Financing College Tuition: Government Policies and Educational Priorities edited by Marvin H. Kosters
Is Government Involvement in Higher Education Necessary?
MARCH 01, 2000 by GEORGE C. LEEF
American Enterprise Institute • 1999 • 129 pages • $29.95 cloth; $14.95 paperback
Higher education is a prodigious sacred cow in America. Consisting overwhelmingly of institutions that do not have to pass the test of the market and that subsist largely on funds that come directly or indirectly from government, our higher education system grows, absorbs resources, but educates less and less. Good public-relations work and an image that derives from bygone generations shields the system from scrutiny except by a small number of observers. With many well-placed political allies, higher ed grows fat and happy.
The literature on higher ed falls into three categories. In the first, the “cheerleader” category, are works that sing its praises, complaining only that it does not receive enough money; in the second are works that find some fault with the course of higher ed, but do not question the underlying assumption that government support and regulation are necessary; finally, there is a small literature from radical critics who see government as poisoning the system.
Financing College Tuition, disappointingly, falls into the second category. I had hoped for a radical critique. Instead I found a timid collection of essays that contain some excellent observations and arguments but don’t penetrate to the heart of the problem.
Editor Marvin Kosters, a resident scholar at the American Enterprise Institute, contributes an introduction that sets the tone by reiterating a favorite assumption of the educationist: “The rising educational level of the work force has contributed importantly to the growth of productivity and real incomes in the United States.” Once you make that assumption, it is unlikely that you will seriously question government higher-education policy, since our very prosperity seems to hinge on keeping up the flow of college graduates.
One can be in favor of higher education but doubt the extravagant claims that are made for it. The growth rate of the U.S. economy was robust throughout the nineteenth century, when relatively few people pursued college degrees (and those who did rarely did so because they thought it enhanced their productivity), and has slowed in the last third of the twentieth, when college enrollments have skyrocketed. Maybe it’s not the case that having more college graduates causes greater prosperity. Maybe it’s the case that greater prosperity enables more people to afford to pursue college degrees.

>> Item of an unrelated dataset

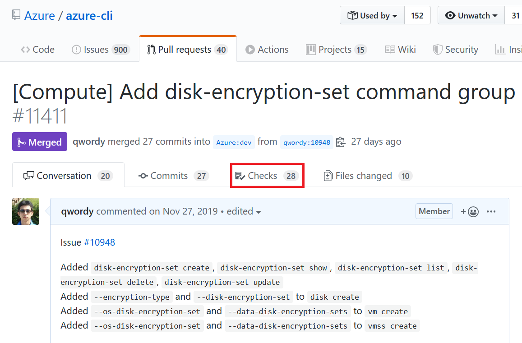Switch to the Checks tab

Putting that point aside, the book contains essays by Eric Hanushek, Caroline Minter Hoxby, Thomas Kane, and Stephen Cameron and James Heckman. All are well-known scholars who have written extensively on educational issues and whom one might label “conservative.”
Hanushek, for example, is famous for his assault on the notion that higher spending leads to better results in K-12 education. His essay, “Budgets, Priorities, and the Investment in Human Capital,” seeks to spell out what he thinks the government’s role in higher education should be. He sees the root of our educational malaise in our dismal K-12 system and ponders why we should devote considerable resources to higher education, largely subsidizing the education of students who are apt to be successful anyway, while neglecting the many whose educations are woeful. Hanushek’s explanation is that government higher education policy is just another politically motivated device for transferring wealth to a strong interest group—parents of college students. Exactly.
Alas, he concludes that the federal government “has some strong and obvious roles” in higher education. Like what? He suggests that it should provide “leadership in policy development.” Sorry, but we no more need “policy leadership” from government in higher education than in the computer industry, auto industry, or anywhere else.
Caroline Minter Hoxby’s essay, “Where Should Federal Education Initiatives Be Directed?,” scores a knockout against President Clinton’s proposals for expanding “access” to higher education, which means luring more marginal students into the system with government subsidies. She concludes that little good will come of it, at considerable cost, including the further degradation of standards.
The essays by Kane and Cameron and Heckman likewise are useful in helping to fend off proposed educational follies. Kane exposes the undesirable consequences of new college financing gimmicks like the $1,500 tax credit for tuition expenses. Cameron and Heckman weigh in against the idea that the nation should combat rising “wage inequality” by throwing billions more into higher ed.
Not bad, but why couldn’t a shortish book ostensibly on the financing of college have included at least one essay by someone from that third camp, questioning the wisdom of taxpayer financing through grants, loans, and subsidized tuition? Economist Alan Reynolds, for instance, has written, “the most equitable and efficient method of finance is not taxpayer subsidies to either students or institutions, but intelligent use of capital markets.”
Now there’s a radical idea worth exploring.